Scan the records below for the line with "экономический (378, 418)" and the line with "методический (286, 433)". Repeat those two lines and every line between them exactly, and nothing else.

++++ Source material

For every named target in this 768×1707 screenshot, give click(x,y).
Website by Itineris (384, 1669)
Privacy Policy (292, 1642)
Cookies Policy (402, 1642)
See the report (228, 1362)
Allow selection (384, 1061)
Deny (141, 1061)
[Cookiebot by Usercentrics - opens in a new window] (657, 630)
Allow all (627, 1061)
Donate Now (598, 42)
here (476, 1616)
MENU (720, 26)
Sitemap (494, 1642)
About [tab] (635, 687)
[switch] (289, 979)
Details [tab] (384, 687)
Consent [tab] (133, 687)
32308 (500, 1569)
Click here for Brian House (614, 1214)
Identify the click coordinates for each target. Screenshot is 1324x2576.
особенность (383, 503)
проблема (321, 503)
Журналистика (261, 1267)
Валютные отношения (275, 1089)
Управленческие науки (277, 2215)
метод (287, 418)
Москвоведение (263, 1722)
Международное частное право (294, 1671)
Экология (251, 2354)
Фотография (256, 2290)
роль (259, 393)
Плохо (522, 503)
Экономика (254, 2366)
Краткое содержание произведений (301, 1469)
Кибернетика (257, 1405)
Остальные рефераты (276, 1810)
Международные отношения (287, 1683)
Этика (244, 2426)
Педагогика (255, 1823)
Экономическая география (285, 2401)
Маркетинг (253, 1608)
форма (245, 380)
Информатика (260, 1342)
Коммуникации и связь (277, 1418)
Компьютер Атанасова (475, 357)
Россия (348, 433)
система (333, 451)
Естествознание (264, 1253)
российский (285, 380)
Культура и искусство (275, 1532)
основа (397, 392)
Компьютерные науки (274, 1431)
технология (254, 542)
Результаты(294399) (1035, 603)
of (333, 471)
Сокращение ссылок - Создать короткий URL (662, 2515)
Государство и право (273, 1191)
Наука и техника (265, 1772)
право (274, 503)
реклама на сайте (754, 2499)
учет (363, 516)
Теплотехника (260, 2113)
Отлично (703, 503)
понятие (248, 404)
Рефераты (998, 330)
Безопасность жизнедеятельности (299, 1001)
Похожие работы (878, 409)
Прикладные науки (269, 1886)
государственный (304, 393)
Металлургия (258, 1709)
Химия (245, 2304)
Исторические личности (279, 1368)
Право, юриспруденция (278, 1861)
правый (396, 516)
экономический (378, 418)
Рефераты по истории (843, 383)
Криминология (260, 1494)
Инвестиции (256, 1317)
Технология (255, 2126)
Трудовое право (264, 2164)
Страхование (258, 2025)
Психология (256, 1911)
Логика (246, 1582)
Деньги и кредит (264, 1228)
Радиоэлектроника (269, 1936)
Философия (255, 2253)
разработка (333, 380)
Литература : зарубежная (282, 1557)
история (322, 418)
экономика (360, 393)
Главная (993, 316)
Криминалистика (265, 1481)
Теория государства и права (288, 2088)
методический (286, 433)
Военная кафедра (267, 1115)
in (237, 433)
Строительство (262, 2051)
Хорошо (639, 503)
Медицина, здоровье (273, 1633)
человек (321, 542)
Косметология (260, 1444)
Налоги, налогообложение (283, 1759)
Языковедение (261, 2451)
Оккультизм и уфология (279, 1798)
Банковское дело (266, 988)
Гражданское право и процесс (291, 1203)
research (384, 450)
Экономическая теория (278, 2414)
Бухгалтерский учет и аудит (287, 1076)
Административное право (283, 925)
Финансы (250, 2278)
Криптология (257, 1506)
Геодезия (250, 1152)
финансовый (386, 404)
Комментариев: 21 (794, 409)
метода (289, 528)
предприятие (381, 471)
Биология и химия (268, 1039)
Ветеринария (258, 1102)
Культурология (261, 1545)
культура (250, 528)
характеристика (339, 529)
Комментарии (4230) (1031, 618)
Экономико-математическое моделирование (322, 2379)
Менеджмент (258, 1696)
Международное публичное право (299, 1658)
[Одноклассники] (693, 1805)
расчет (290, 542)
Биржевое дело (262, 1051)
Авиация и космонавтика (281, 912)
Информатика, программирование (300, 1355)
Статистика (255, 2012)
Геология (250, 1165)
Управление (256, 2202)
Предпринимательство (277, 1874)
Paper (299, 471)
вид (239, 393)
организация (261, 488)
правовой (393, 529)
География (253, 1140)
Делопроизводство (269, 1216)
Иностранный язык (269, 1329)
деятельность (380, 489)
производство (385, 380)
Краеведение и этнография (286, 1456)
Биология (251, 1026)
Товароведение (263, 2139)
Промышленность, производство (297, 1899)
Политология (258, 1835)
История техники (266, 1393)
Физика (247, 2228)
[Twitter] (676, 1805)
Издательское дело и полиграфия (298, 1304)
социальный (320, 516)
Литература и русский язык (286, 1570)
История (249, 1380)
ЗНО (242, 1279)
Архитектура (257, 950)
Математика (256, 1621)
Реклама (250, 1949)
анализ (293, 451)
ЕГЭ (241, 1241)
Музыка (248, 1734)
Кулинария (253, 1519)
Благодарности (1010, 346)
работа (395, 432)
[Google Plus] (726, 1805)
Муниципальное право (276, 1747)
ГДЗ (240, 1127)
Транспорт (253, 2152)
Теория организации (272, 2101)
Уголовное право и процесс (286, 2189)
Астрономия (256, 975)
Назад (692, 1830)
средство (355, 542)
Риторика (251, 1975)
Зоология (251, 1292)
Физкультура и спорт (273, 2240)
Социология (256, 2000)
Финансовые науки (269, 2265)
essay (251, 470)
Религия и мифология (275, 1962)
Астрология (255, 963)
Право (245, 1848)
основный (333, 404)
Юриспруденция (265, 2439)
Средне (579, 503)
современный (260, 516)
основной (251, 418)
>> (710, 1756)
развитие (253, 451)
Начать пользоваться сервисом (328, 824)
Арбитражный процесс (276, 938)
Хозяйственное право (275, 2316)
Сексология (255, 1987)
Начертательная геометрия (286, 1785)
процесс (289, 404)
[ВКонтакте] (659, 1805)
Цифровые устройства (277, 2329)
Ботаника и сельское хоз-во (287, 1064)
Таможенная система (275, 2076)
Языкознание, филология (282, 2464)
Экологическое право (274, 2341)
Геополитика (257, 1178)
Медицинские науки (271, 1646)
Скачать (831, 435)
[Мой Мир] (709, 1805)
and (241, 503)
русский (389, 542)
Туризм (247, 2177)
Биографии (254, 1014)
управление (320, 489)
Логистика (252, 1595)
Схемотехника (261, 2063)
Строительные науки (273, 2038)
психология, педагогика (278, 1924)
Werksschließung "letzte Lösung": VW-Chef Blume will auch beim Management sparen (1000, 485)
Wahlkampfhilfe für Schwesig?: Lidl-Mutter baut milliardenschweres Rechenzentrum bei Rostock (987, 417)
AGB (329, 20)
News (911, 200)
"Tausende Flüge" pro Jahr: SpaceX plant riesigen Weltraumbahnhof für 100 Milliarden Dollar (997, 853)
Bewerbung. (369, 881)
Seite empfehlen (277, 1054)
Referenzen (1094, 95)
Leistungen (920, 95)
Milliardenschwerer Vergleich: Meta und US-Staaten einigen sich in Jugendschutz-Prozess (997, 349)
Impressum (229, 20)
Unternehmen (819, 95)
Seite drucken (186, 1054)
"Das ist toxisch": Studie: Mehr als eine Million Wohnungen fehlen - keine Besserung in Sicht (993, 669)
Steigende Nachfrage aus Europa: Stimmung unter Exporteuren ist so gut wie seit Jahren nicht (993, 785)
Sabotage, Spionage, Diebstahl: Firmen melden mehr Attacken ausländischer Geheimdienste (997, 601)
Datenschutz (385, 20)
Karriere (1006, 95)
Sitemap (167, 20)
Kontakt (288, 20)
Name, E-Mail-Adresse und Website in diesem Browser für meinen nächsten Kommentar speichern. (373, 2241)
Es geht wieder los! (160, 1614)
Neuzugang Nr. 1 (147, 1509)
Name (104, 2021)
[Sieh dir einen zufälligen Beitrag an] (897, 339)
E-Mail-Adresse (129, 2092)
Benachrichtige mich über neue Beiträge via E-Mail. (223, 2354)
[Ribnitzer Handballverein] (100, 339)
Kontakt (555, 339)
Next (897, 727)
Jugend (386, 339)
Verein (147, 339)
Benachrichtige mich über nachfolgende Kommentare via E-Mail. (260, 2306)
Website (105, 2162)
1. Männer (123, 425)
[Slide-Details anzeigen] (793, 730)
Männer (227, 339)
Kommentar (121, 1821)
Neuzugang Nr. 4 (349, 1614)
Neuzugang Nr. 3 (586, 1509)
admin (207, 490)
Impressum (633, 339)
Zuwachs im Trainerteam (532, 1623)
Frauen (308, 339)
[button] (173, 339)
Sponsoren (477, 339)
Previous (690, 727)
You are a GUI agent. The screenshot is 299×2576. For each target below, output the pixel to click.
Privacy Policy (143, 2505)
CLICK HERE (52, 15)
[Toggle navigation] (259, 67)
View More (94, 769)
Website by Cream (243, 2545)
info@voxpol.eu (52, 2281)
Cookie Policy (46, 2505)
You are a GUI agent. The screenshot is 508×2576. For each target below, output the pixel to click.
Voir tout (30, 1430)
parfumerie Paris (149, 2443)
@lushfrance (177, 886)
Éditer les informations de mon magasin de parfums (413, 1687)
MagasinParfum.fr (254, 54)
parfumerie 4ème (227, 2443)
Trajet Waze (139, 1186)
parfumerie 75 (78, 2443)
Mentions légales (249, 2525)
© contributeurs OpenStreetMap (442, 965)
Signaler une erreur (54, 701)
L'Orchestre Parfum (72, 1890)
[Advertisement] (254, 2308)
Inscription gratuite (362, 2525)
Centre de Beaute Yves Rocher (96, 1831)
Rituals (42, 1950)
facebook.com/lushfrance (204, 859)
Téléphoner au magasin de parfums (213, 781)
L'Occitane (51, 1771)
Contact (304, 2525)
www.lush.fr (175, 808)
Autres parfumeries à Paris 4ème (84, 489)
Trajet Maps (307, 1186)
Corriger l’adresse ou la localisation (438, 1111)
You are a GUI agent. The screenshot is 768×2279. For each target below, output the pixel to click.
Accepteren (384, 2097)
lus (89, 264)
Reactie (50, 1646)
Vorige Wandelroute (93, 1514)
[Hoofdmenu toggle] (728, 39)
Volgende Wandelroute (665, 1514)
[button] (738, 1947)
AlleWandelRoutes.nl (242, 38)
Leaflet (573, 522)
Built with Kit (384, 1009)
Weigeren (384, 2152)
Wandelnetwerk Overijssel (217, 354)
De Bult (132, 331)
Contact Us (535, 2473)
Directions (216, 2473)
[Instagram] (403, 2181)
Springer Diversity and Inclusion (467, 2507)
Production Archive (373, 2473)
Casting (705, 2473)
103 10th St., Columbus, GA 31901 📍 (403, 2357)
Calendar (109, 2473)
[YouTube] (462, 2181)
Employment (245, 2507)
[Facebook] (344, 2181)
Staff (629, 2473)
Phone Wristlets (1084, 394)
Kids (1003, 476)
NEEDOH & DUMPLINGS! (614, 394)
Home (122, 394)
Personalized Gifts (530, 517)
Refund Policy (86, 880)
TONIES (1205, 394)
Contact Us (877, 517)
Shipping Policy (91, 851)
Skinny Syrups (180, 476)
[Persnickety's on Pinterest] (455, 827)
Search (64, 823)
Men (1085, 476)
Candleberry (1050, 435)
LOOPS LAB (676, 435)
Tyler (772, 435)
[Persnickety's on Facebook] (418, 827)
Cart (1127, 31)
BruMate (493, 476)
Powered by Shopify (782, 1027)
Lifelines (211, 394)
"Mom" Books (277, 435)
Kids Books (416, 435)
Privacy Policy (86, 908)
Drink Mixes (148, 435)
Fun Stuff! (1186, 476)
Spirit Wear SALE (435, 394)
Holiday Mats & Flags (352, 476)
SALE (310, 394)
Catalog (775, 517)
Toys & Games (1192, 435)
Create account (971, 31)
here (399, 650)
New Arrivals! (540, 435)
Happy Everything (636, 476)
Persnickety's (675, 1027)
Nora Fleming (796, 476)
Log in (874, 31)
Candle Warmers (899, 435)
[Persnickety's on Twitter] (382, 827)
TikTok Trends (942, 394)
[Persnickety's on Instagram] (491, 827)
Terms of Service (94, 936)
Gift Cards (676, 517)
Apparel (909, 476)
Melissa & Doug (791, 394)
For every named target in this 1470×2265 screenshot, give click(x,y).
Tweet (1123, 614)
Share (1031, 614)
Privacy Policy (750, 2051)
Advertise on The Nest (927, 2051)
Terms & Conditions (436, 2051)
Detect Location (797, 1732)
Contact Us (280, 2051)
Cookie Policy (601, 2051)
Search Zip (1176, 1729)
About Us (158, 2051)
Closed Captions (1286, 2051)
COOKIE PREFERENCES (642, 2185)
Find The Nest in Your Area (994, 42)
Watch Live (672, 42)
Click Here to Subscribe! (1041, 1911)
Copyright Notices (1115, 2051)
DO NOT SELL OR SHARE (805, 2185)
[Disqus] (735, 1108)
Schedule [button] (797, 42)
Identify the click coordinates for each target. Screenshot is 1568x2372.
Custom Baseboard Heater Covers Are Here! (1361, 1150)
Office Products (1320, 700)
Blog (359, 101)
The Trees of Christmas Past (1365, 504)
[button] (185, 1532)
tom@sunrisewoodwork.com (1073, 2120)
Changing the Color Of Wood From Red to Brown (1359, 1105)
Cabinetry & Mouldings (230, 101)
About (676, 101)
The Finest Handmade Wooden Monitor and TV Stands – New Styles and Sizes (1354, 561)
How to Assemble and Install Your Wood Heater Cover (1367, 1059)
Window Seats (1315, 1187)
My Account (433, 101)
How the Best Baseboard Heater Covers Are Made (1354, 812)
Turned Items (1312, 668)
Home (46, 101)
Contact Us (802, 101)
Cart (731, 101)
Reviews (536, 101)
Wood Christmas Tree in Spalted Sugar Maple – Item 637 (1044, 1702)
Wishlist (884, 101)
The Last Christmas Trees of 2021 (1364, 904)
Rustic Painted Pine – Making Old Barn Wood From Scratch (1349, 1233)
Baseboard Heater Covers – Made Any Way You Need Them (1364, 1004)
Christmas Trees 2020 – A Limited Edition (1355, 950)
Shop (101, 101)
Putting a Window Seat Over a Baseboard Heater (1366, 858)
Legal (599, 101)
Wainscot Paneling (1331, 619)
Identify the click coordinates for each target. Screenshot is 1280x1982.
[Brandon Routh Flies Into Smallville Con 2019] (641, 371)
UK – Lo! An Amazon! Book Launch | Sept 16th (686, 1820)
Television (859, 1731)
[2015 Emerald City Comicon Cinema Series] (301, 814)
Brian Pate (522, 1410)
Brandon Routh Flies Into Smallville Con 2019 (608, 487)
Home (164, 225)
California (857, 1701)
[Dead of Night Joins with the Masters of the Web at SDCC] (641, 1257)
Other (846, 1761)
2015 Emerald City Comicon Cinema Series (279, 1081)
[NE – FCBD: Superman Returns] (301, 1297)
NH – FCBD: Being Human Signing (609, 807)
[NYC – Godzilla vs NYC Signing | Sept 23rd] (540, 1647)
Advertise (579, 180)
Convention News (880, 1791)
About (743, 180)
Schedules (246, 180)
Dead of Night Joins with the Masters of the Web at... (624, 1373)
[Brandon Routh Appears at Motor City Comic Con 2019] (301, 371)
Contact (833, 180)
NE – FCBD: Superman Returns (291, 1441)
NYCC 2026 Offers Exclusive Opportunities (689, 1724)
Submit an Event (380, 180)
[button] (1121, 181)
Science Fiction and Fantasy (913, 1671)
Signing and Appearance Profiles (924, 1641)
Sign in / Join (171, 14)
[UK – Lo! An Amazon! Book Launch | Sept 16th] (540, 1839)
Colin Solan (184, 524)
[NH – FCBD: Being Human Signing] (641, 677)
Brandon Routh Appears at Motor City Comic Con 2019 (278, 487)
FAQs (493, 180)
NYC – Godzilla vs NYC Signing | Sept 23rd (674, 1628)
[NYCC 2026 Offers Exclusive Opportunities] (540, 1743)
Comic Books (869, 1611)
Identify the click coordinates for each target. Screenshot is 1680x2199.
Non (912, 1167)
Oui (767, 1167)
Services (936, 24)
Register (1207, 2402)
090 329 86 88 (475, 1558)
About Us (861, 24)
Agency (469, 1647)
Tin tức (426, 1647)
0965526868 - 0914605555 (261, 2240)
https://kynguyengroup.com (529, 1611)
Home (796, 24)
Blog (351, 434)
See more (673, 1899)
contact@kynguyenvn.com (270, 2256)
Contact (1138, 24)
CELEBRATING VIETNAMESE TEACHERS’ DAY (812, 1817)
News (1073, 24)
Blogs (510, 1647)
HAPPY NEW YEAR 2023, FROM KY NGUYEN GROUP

++++++++

• **Task answer**
экономический (378, 418)
Рефераты по истории (843, 383)
Криминология (260, 1494)
Инвестиции (256, 1317)
Технология (255, 2126)
Трудовое право (264, 2164)
Страхование (258, 2025)
Психология (256, 1911)
Логика (246, 1582)
Деньги и кредит (264, 1228)
Радиоэлектроника (269, 1936)
Философия (255, 2253)
разработка (333, 380)
Литература : зарубежная (282, 1557)
история (322, 418)
экономика (360, 393)
Главная (993, 316)
Криминалистика (265, 1481)
Теория государства и права (288, 2088)
методический (286, 433)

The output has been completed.